Mon Jan 18, 2016, 01:35 PM
Jan 2016

The last sentence makes the reader sick.

The people harmed by this are the weakest ones, the ones without powerful voices, allies, connections, the least able to move in their own defense against these assaults on them.

Thanks for updating us, forest444. We need to know.

Judi Lynn

(160,450 posts)
2. Lay-offs anger state employees in Argentina
Mon Jan 18, 2016, 03:27 PM
Jan 2016

Lay-offs anger state employees in Argentina


Protesters rally in Buenos Aires as new government begins revising job contracts of what it calls "political activists".

Teresa Bo | 18 Jan 2016 16:29 GMT

Buenos Aires - Thousands of state employees are protesting in Argentina's capital, accusing the new government of not renewing their contracts.

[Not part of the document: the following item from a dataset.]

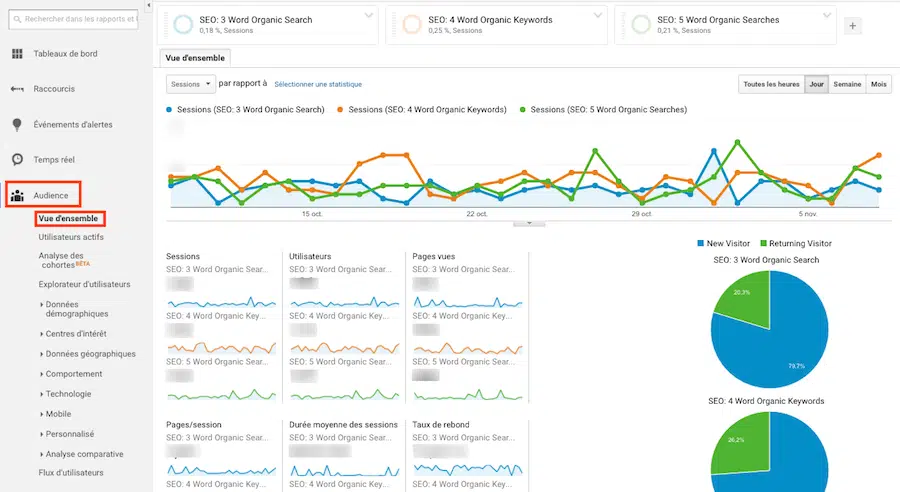Screen dimensions: 900x492
Task: Click the report search input field
Action: coord(80,18)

Monday's demonstration came after ministries, the senate and cultural centres started revising contracts of their staff, prompting many job losses.

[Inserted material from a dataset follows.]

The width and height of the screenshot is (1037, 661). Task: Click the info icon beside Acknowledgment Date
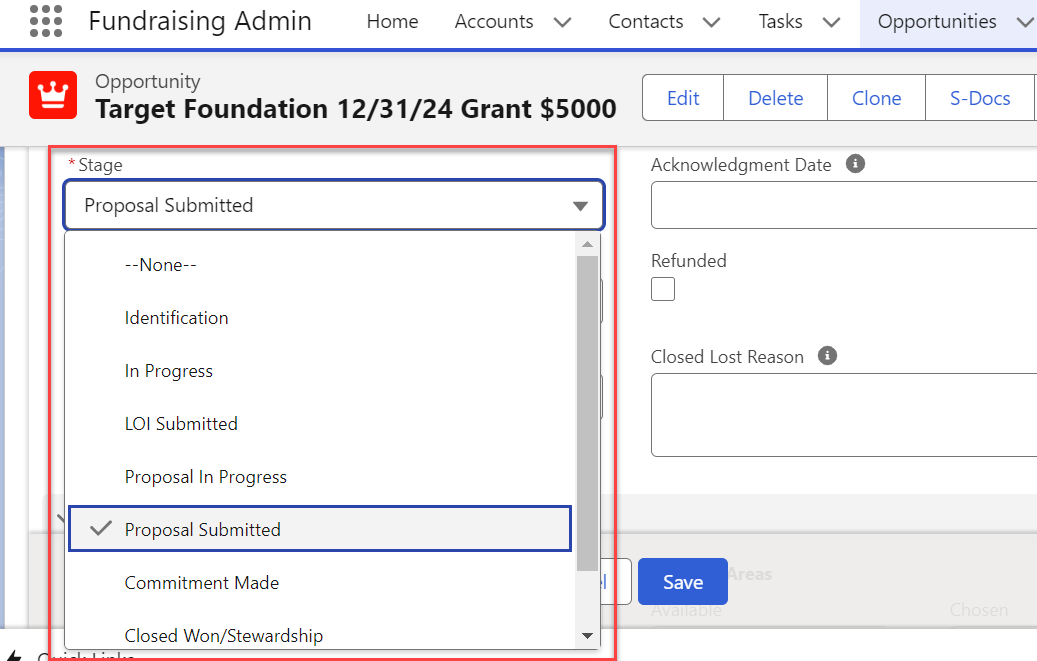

"The government is laying off state employees and they are accusing us of being activists, of getting paid and not coming to work," Mabel Mansilla, one of the protesters, said.

"I have three children to support and my contract has not been renewed."

More:
http://www.aljazeera.com/news/2016/01/policy-angers-state-employees-argentina-160118144942770.html

forest444

(5,902 posts)
3. True to form, they're using "deficit reduction" as a pretext.
Mon Jan 18, 2016, 04:26 PM
Jan 2016

While giving big landowners a $10 billion tax cut - equivalent to a $300 billion-a-year tax cut in the U.S.

George W. Macri.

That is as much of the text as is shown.